La contentezza si impara, non si eredita
Filippesi 4:11–12
“Ho imparato a essere contento in qualunque condizione mi trovi. So vivere nella povertà come so vivere nell'abbondanza…”
Paolo usa due volte la parola «imparato», e questo cambia tutto. La contentezza, dice, non è un tratto del carattere con cui alcuni fortunati nascono, né uno stato che arriva quando finalmente le circostanze si sistemano. È un'abilità acquisita a caro prezzo, appresa tanto nei tempi di abbondanza quanto nei tempi di bisogno. Questo è silenziosamente colmo di speranza: se la contentezza si impara, allora la tua scontentezza presente non è una condanna a vita. È proprio l'aula in cui la lezione viene insegnata, e non stai fallendo il corso solo perché è difficile.
Spunto di preghiera: Invece di attendere che le tue circostanze cambino prima di poterti sentire contento, considera la tua situazione attuale come l'aula in cui la contentezza ti viene insegnata, e chiedi a Dio che cosa questa stagione vuole insegnarti.
La preghiera più coraggiosa è chiedere a Dio quanto basta
Proverbi 30:8–9
“Non darmi né povertà né ricchezza, ma fammi avere il mio pane quotidiano. Altrimenti, sazio, potrei rinnegarti… oppure, ridotto in miseria, potrei rubare e disonorare il nome del mio Dio.”
Agur eleva l'unica richiesta nella Scrittura che quasi nessuno eleva: non per avere di più, ma per avere quanto basta. E il suo ragionamento è sorprendentemente consapevole: troppa ricchezza potrebbe tentarlo a dimenticare Dio, troppo poca potrebbe tentarlo a disonorare Dio. Egli comprendeva che sia l'abbondanza sia la mancanza recano pericoli spirituali, e che il luogo più sicuro è la via di mezzo del pane quotidiano. In una cultura che ci insegna soltanto a chiedere di più, la preghiera per «quanto basta» è un sommesso atto di coraggio e di fiducia.

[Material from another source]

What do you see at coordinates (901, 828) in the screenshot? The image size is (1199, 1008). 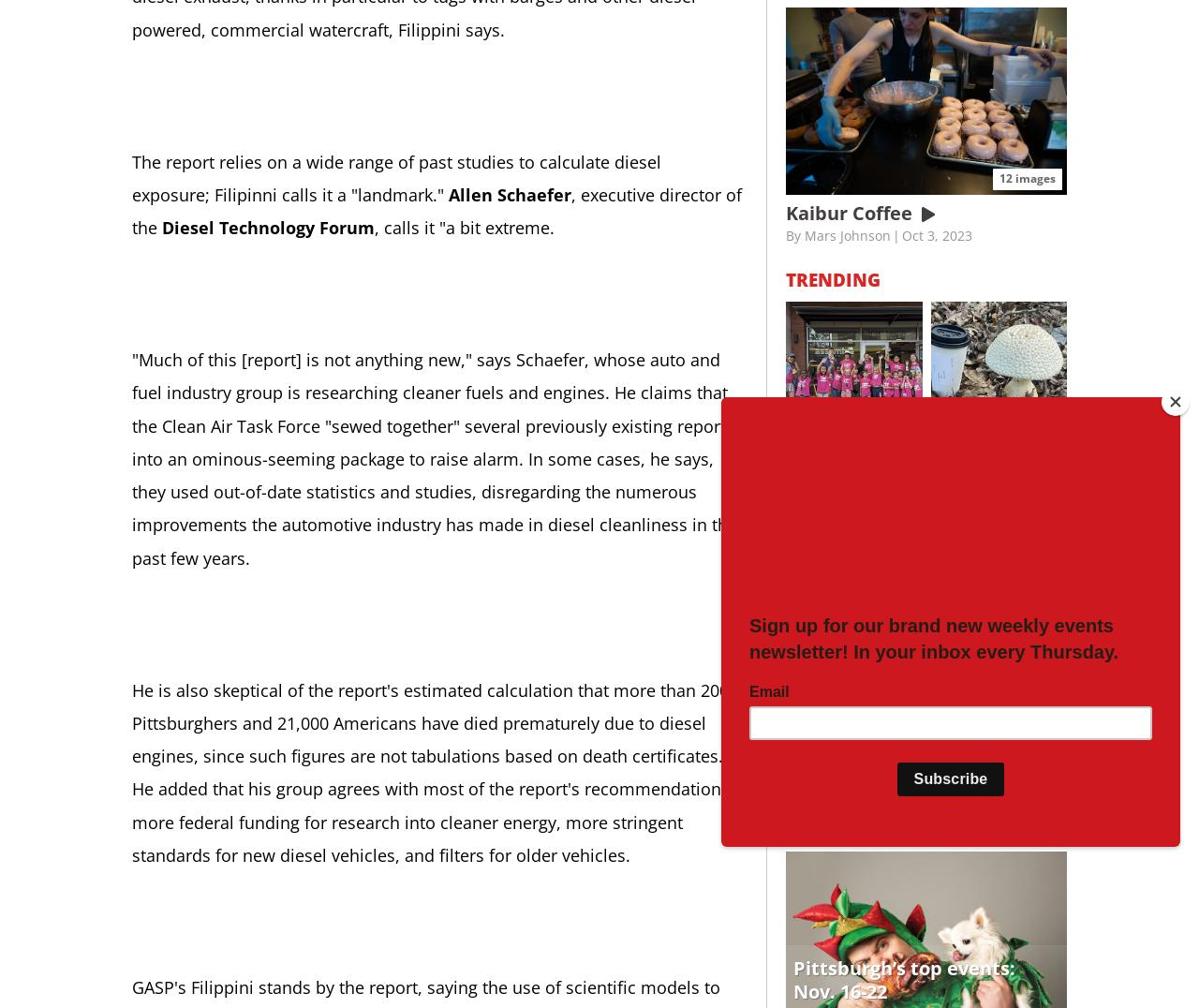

Spunto di preghiera: Eleva oggi la preghiera di Agur con parole tue, chiedendo a Dio non l'abbondanza o una via di fuga, ma semplicemente ciò di cui hai bisogno, e osserva che cosa quella richiesta rivela nel tuo cuore.

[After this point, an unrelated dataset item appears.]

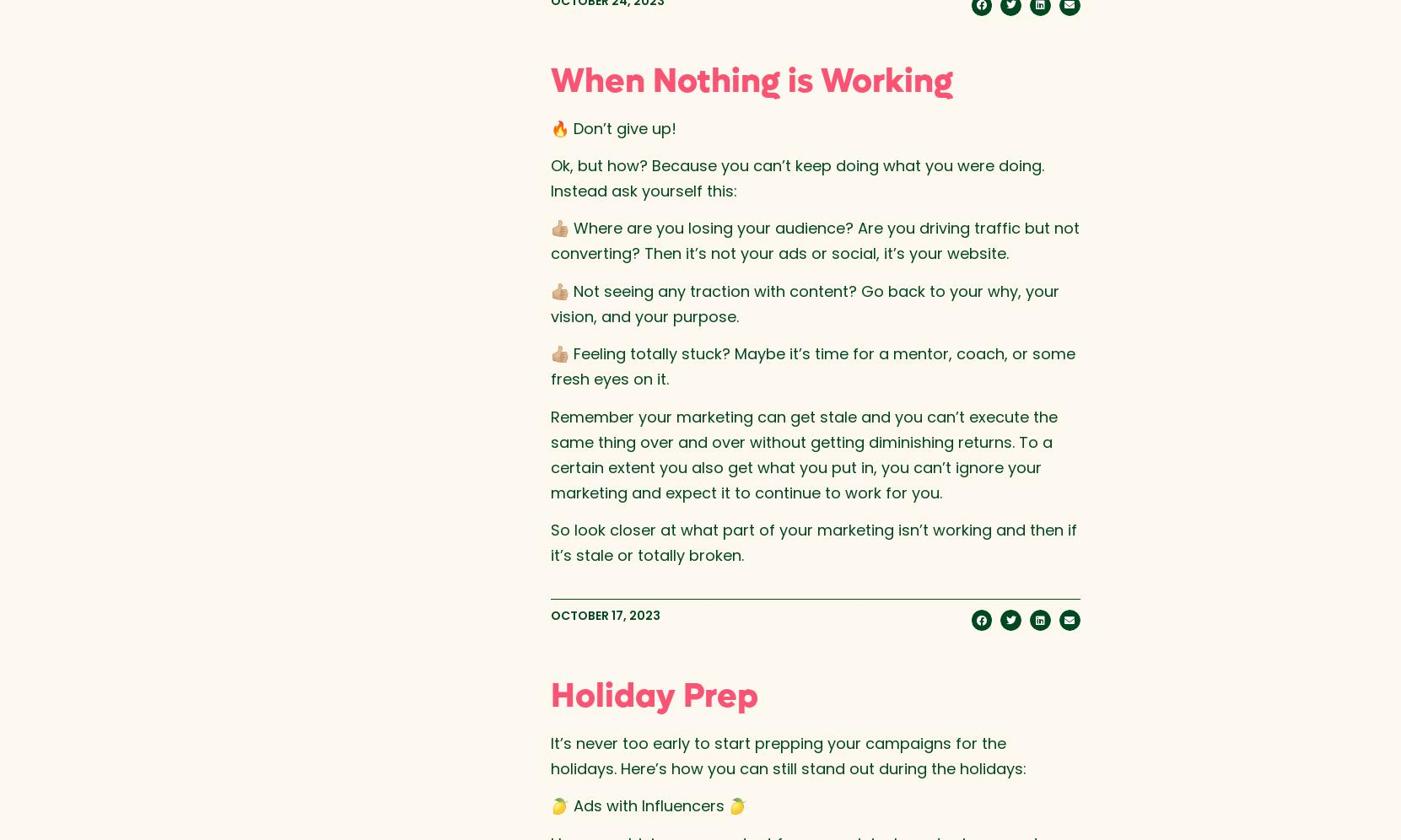 This screenshot has height=840, width=1401. Describe the element at coordinates (647, 805) in the screenshot. I see `'🍋 Ads with Influencers 🍋'` at that location.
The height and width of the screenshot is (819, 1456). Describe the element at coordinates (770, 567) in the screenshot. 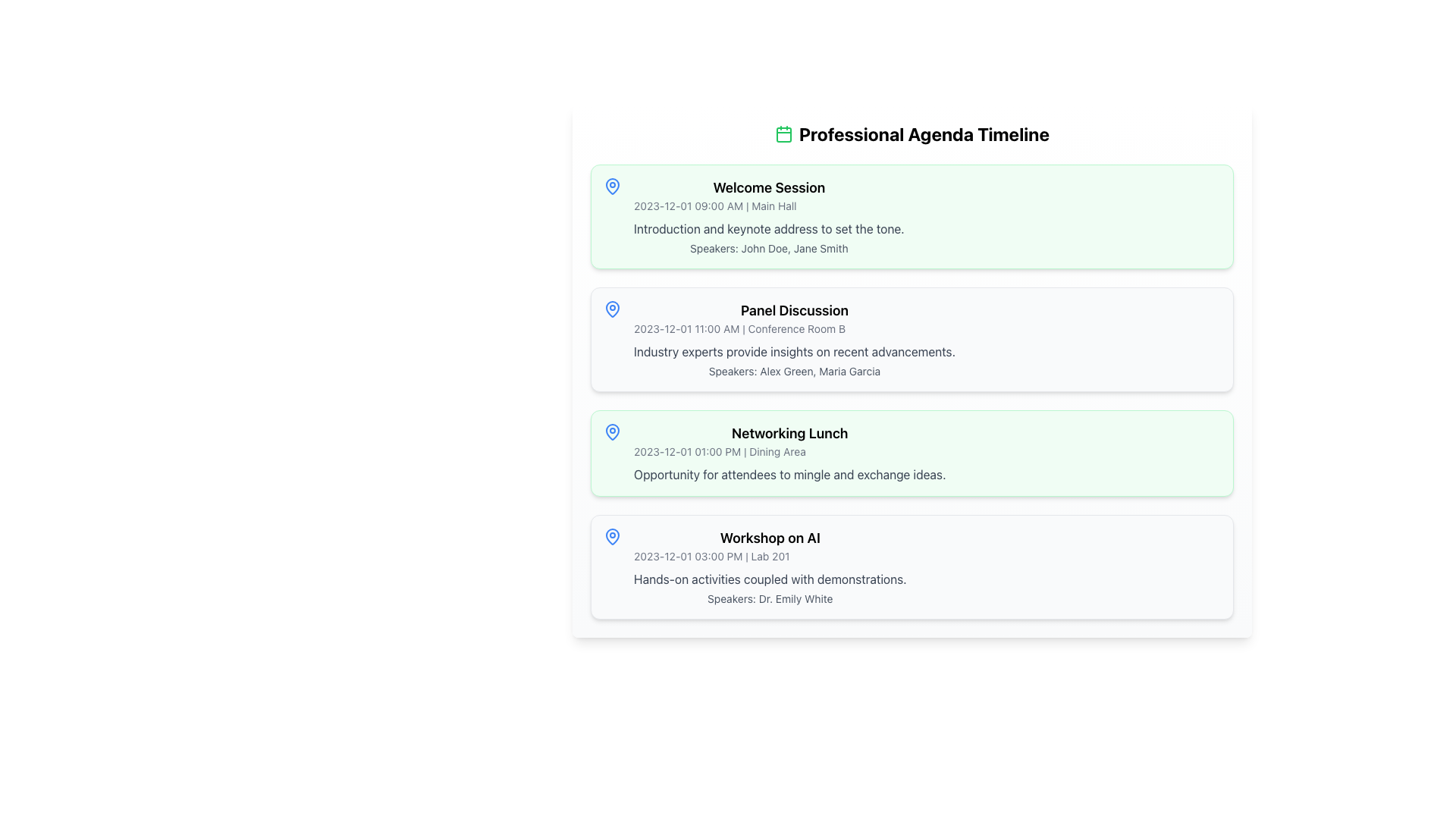

I see `the text block titled 'Workshop on AI'` at that location.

Una gioia che sopravvive a un raccolto vuoto
Abacuc 3:17–18
“Anche se il fico non fiorisce e nelle vigne non c'è più uva… io gioirò nel Signore, esulterò in Dio mio salvatore.”
Abacuc elenca una rovina totale — raccolti falliti, stalle vuote, nessuna mietitura di alcun genere — e poi si volge su una sola parola: eppure. La sua gioia non è sorretta da circostanze favorevoli; sta proprio là dove ogni circostanza è crollata. Questa è la contentezza nella sua forma più profonda: non la calma di chi ha la vita che va bene, ma l'esultanza ostinata di chi ha perso il raccolto e ha scoperto che Dio stesso è il raccolto. La vera contentezza non è l'assenza di perdita; è una gioia ancorata a Qualcuno che la perdita non può raggiungere.

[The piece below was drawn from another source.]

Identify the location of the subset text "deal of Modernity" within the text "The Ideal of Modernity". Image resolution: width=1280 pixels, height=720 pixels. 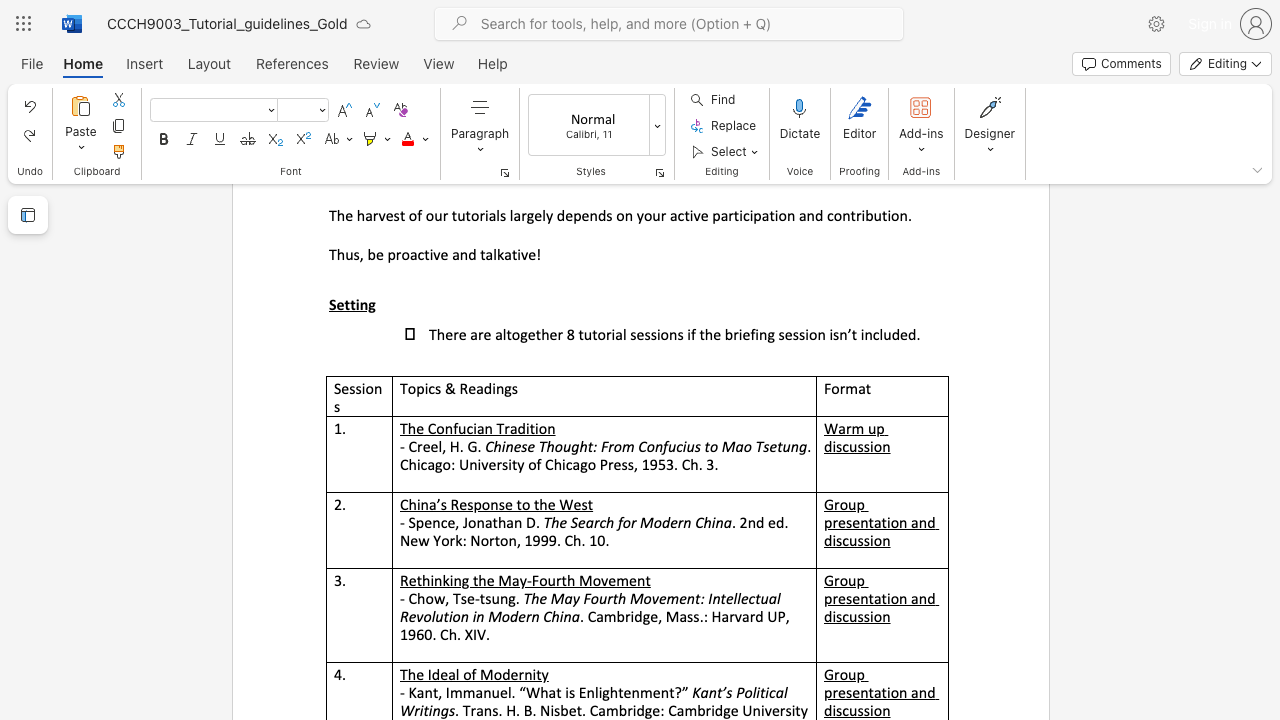
(430, 674).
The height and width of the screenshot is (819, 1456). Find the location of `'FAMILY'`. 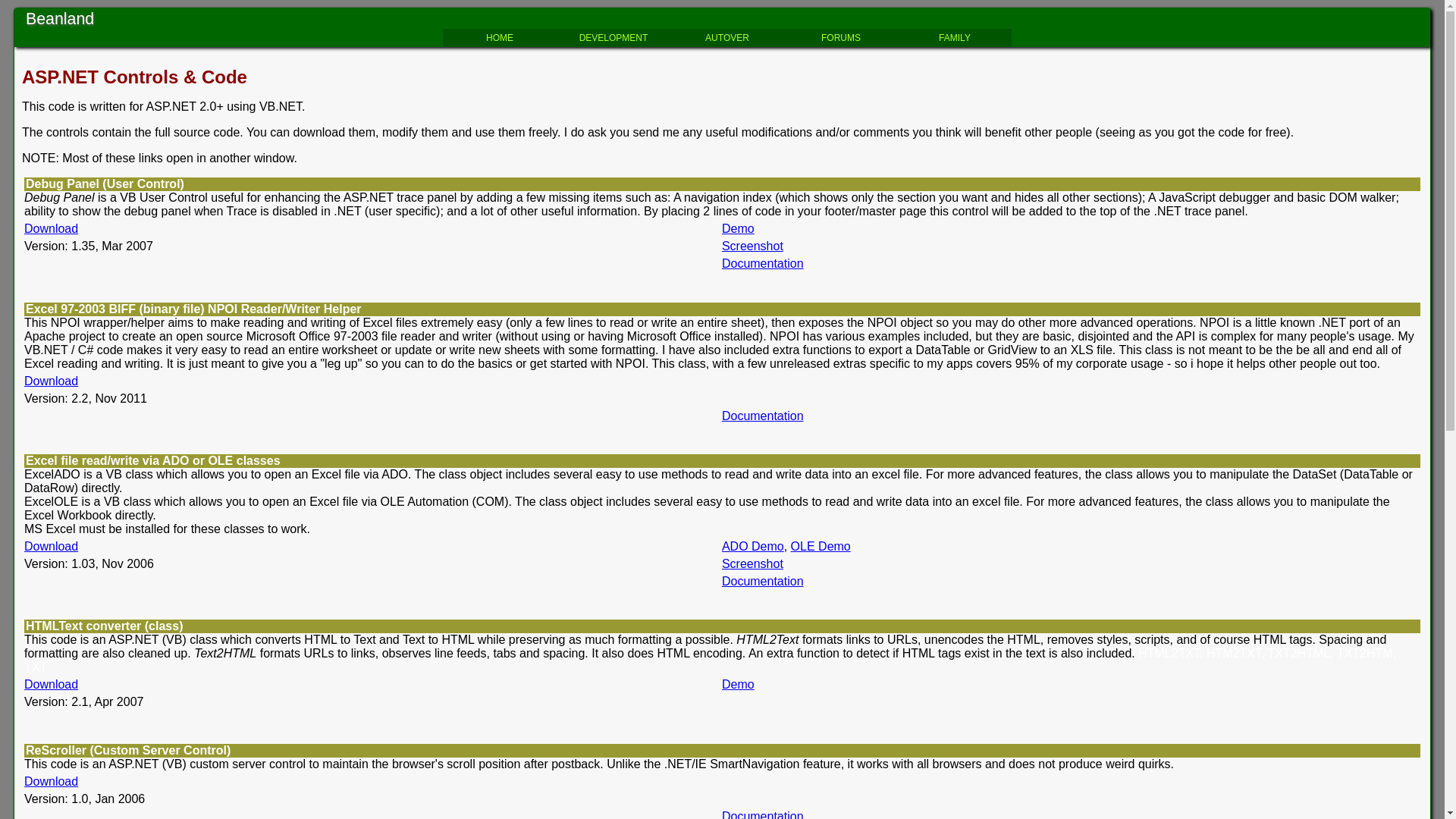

Spunto di preghiera: Dai un nome al «raccolto vuoto» nella tua vita in questo momento, poi completa deliberatamente la frase di Abacuc — «eppure io gioirò nel Signore» — scegliendo una gioia ancorata in Dio anziché nell'esito.
Avere di più non ha mai mantenuto ciò che prometteva
Luca 12:15–21
“«Fate attenzione e tenetevi lontani da ogni cupidigia, perché anche se uno è nell'abbondanza, la sua vita non dipende dai suoi beni.»”
Gesù racconta di un uomo che finalmente raggiunse «quanto basta» — granai più grandi, scorte accumulate, nulla più da desiderare — e Dio lo chiama stolto, perché quella notte stessa la sua vita gli sarà richiesta. La parabola smaschera la menzogna più antica: che un'acquisizione in più ci darà finalmente la sicurezza e la pace che bramiamo. Non l'ha mai fatto. L'orizzonte del «quanto basta» si allontana sempre nell'attimo in cui lo raggiungiamo. Gesù non è contro la provvidenza; è contro l'illusione che la nostra vita si misuri, o si assicuri, in base alla grandezza del nostro mucchio.
Spunto di preghiera: Individua l'«unica cosa in più» che ti sei detto ti renderà finalmente sicuro o contento, e chiediti onestamente se mai prima abbia mantenuto la promessa, poi porta quella brama a Dio.